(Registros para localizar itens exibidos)
_ _ _ _
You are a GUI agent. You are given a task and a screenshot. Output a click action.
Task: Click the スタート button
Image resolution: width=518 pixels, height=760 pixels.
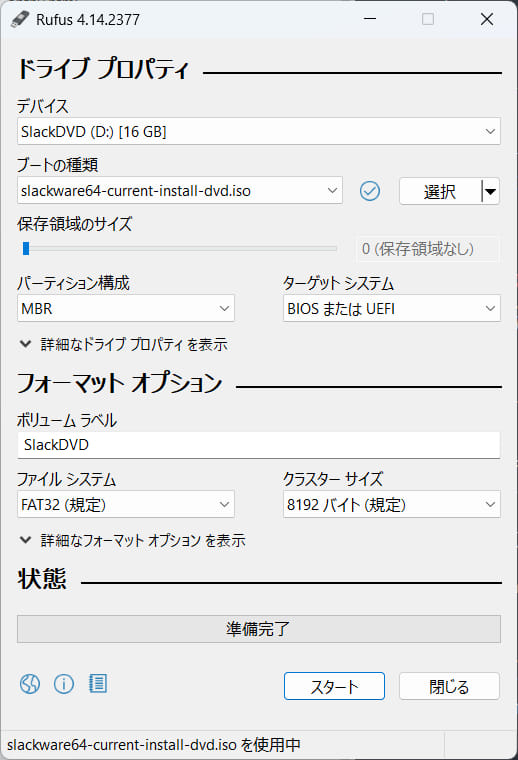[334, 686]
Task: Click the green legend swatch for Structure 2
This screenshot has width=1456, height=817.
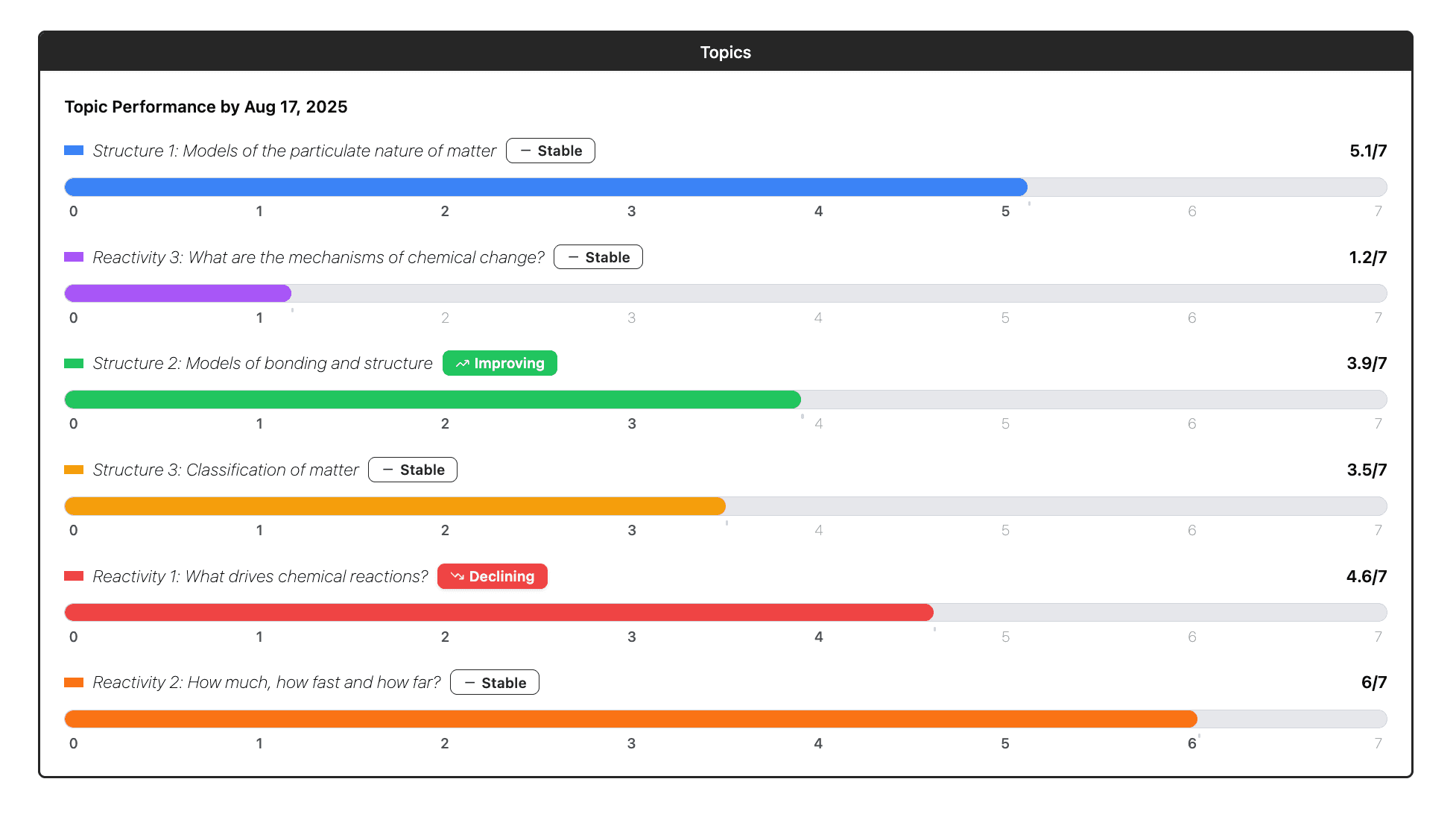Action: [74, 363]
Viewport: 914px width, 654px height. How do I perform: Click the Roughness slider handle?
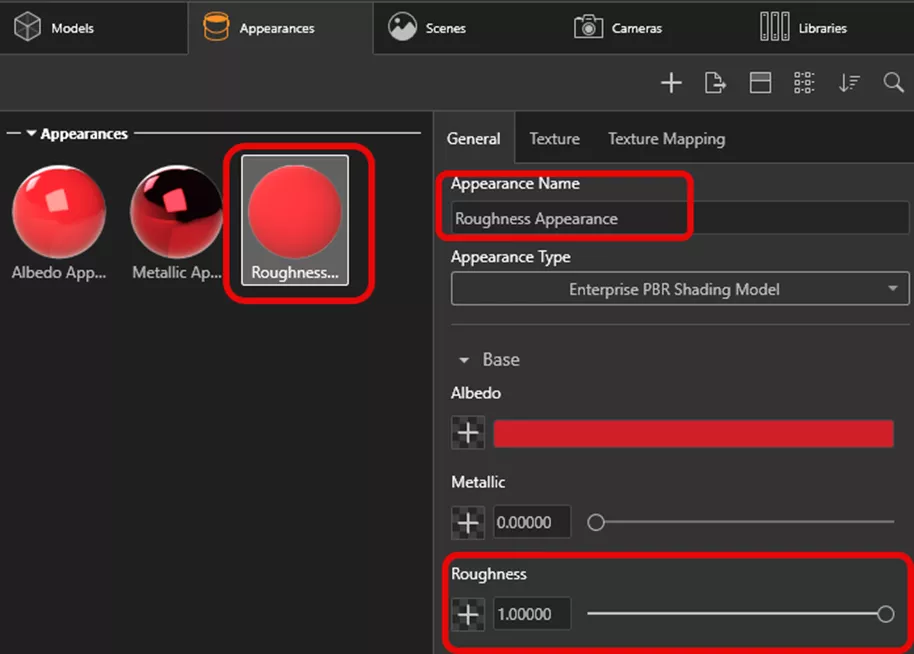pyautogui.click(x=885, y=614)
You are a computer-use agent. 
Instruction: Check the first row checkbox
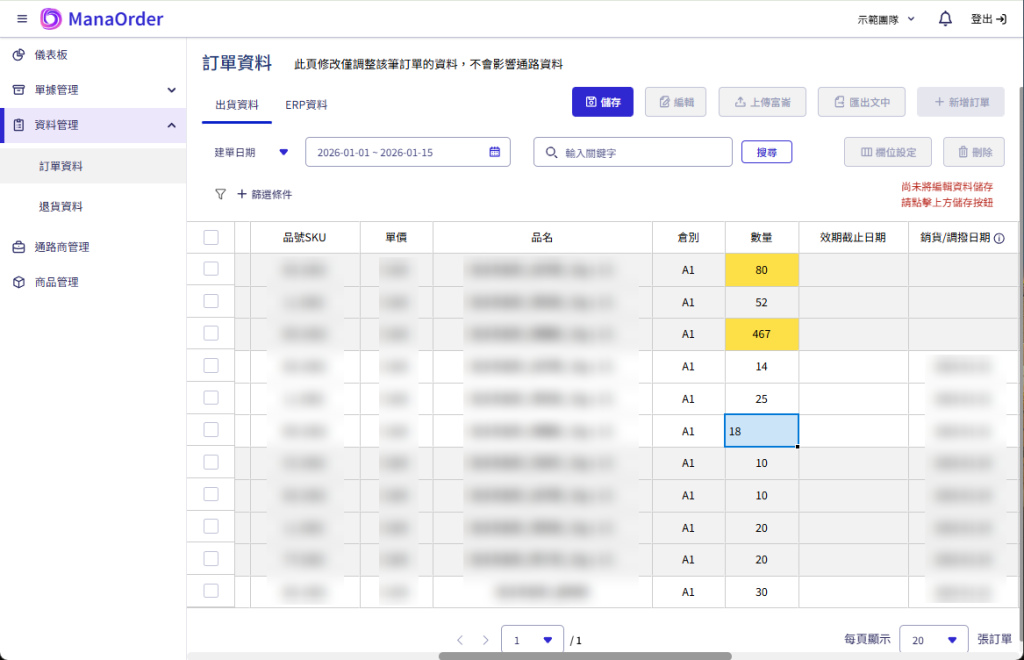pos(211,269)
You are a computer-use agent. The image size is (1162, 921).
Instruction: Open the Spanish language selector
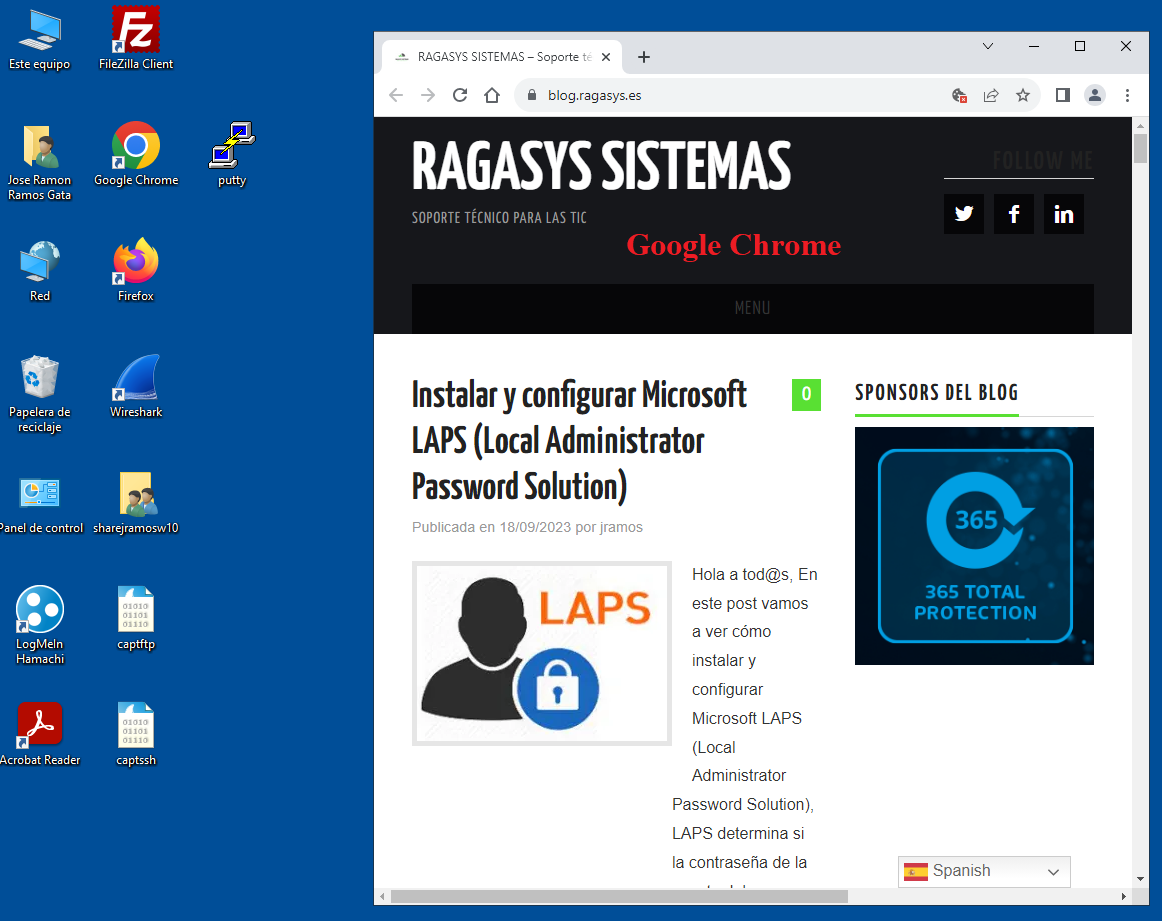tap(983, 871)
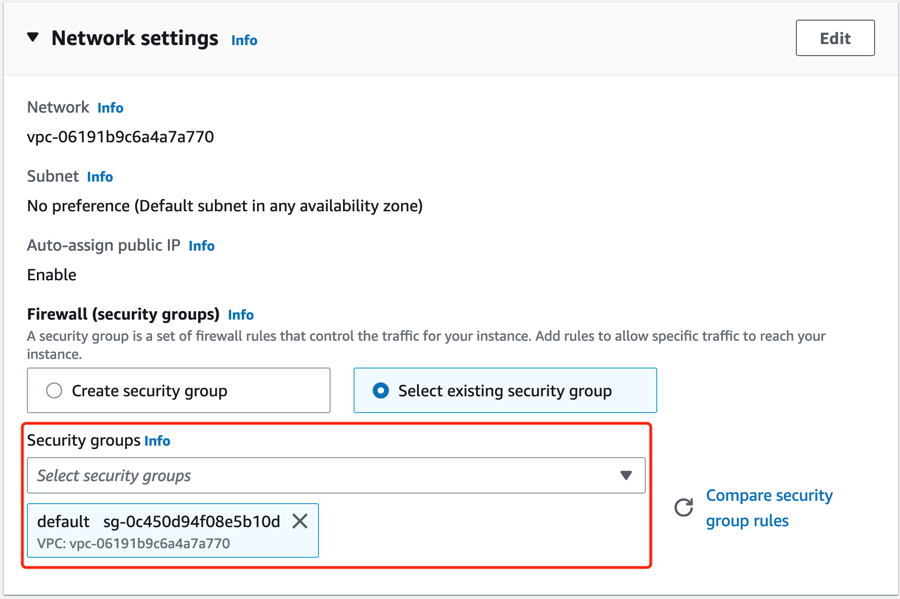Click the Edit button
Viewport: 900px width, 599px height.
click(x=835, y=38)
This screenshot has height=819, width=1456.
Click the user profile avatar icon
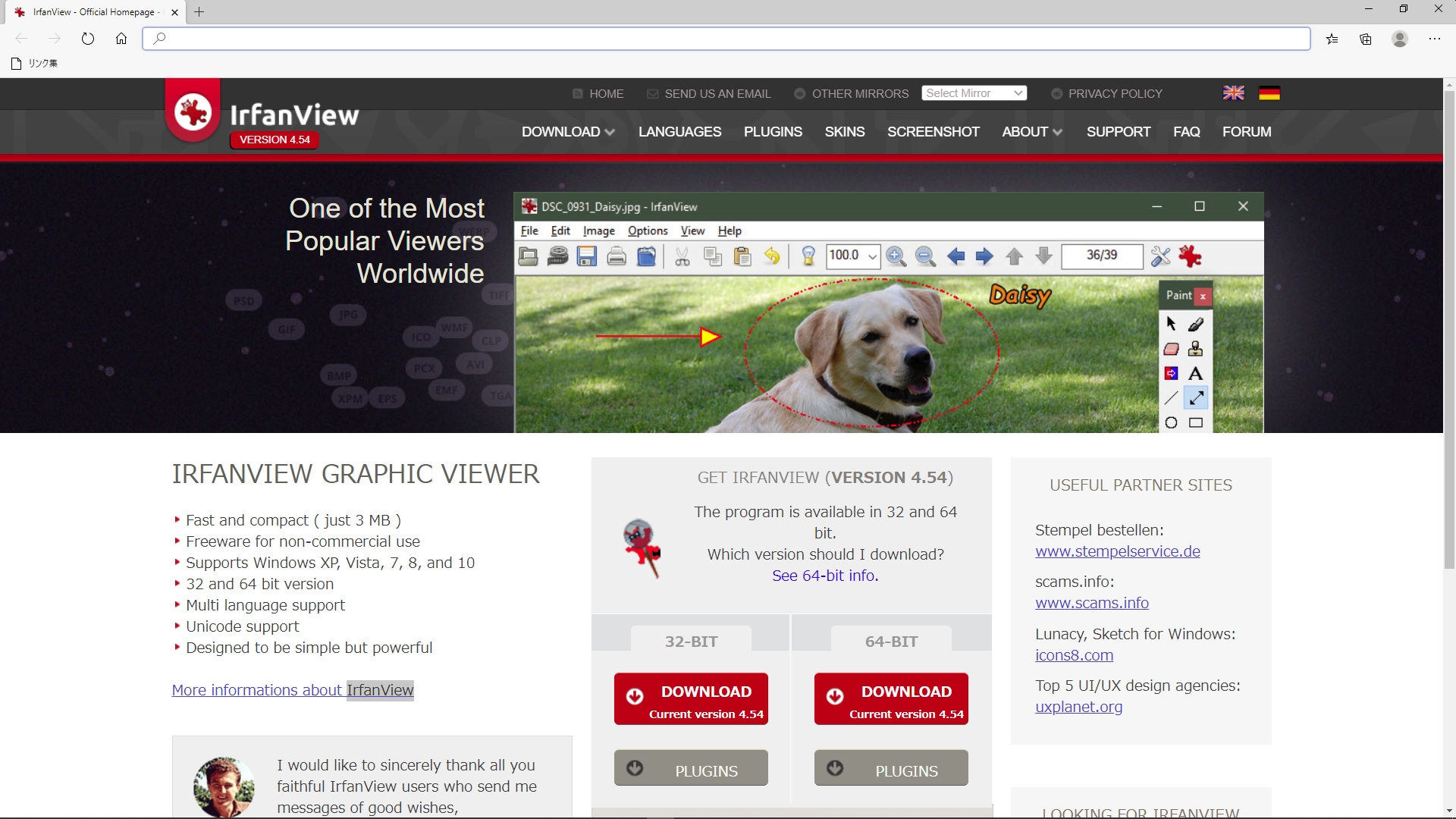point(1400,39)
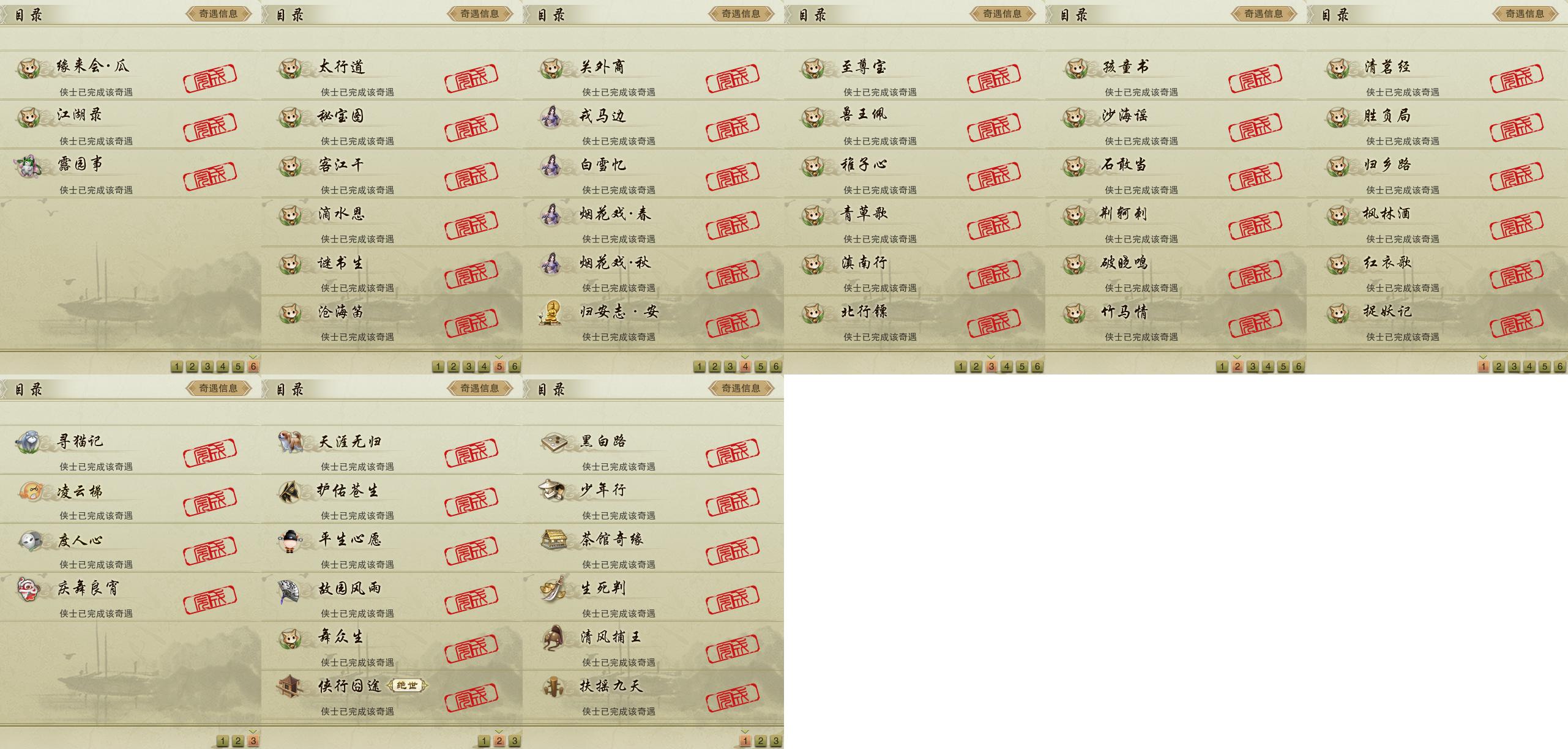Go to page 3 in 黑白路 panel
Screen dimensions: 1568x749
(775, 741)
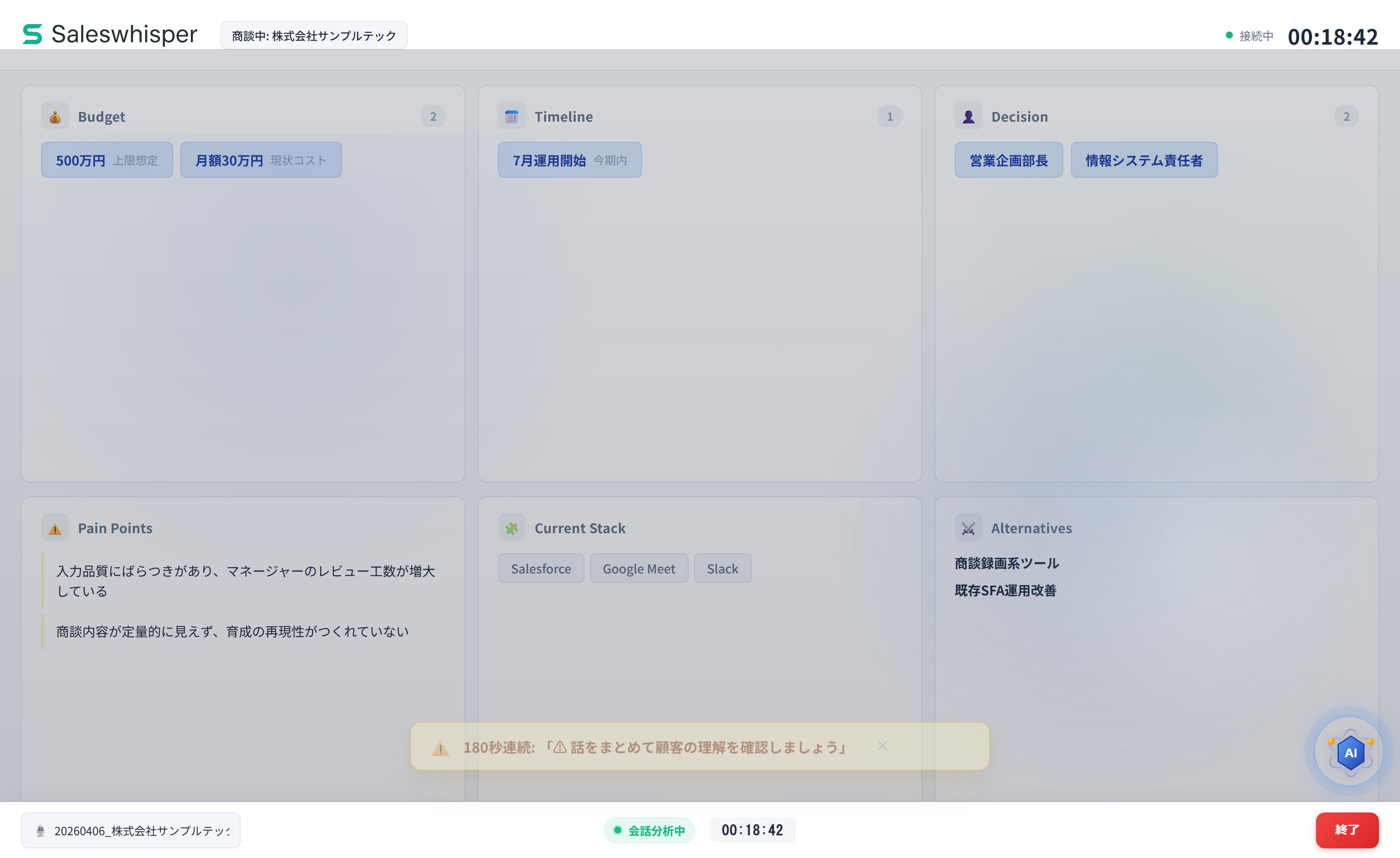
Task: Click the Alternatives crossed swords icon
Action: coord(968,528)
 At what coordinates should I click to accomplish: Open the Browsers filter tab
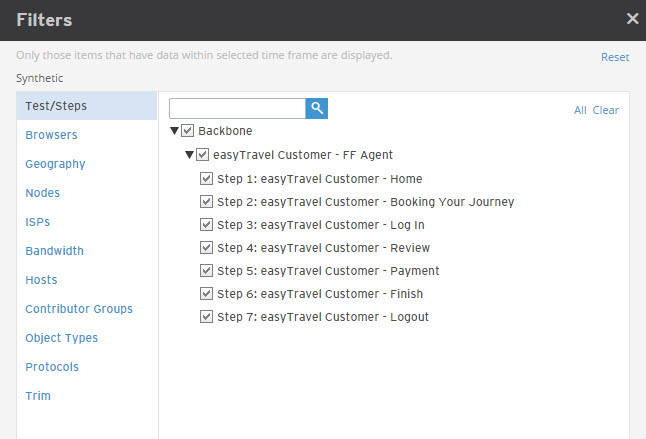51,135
_ _ _ _
• **Objetivo**:
Atualize o trecho da listagem que vai da linha com "This screenshot has height=819, width=1456." até o fim, trocando "user profile" por "account" e deixando todo o resto igual. Não coloque as imagens na resposta.

• **Resposta do exercício**:
This screenshot has height=819, width=1456.
Click the account avatar icon
point(1400,39)
Go to page 3 in 黑白路 panel
Screen dimensions: 1568x749
(775, 741)
Task: Click the Alternatives crossed swords icon
Action: coord(968,528)
 At what coordinates should I click to accomplish: Open the Browsers filter tab
51,135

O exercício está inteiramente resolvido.